Keywords: message passing, neural processes, graph representation learning, node classification, uncertainty, few-shot learning, active learning, transductive, inductive, cellular automata, shapenet, biochemical
TL;DR: We equip Neural Processes with relational inductive biases, showing significant gains in structured settings including existing geometric and biochemical datasets and newly-proposed citation network and cellular automata tasks.

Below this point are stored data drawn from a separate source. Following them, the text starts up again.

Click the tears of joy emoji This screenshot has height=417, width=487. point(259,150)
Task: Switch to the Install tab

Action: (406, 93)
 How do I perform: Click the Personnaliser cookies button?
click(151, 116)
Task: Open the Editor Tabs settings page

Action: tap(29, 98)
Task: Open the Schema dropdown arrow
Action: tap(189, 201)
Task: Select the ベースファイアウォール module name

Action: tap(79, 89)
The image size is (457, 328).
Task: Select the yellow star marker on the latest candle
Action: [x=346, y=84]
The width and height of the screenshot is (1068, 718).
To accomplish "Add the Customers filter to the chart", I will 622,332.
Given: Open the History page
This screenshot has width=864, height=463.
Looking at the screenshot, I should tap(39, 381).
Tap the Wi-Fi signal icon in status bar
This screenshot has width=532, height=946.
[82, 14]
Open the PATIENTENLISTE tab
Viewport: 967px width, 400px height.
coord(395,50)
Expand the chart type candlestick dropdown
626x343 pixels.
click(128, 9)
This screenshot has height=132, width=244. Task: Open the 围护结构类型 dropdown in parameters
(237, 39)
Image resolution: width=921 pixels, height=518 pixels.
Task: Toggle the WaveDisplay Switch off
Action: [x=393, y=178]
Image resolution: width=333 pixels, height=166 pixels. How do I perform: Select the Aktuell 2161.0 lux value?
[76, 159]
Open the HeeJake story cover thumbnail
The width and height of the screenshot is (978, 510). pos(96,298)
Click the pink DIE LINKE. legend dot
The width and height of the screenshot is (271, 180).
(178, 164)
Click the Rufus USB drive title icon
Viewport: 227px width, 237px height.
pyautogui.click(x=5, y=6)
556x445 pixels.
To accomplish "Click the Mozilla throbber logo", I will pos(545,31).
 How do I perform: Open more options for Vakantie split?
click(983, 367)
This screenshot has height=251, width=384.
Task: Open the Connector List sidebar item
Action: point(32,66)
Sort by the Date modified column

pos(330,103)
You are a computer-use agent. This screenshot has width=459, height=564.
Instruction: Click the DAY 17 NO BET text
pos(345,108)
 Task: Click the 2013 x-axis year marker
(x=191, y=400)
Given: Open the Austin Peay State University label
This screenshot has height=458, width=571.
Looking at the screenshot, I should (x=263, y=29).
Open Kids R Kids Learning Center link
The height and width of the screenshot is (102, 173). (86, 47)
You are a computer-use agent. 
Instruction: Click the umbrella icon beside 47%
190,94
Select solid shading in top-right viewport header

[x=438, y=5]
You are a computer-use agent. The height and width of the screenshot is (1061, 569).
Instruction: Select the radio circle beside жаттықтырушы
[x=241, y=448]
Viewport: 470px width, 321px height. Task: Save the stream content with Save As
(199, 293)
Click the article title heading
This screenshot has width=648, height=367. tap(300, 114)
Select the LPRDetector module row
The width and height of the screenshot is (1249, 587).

Abstract: Neural Processes (NPs) are powerful and flexible models able to incorporate uncertainty when representing stochastic processes, while maintaining a linear time complexity. However, NPs produce a latent description by aggregating independent representations of context points and lack the ability to exploit relational information present in many datasets. This renders NPs ineffective in settings where the stochastic process is primarily governed by neighbourhood rules, such as cellular automata (CA), and limits performance for any task where relational information remains unused. We address this shortcoming by introducing Message Passing Neural Processes (MPNPs), the first class of NPs that explicitly makes use of relational structure within the model. Our evaluation shows that MPNPs thrive at lower sampling rates, on existing benchmarks and newly-proposed CA and Cora-Branched tasks. We further report strong generalisation over density-based CA rule-sets and significant gains in challenging arbitrary-labelling and few-shot learning setups.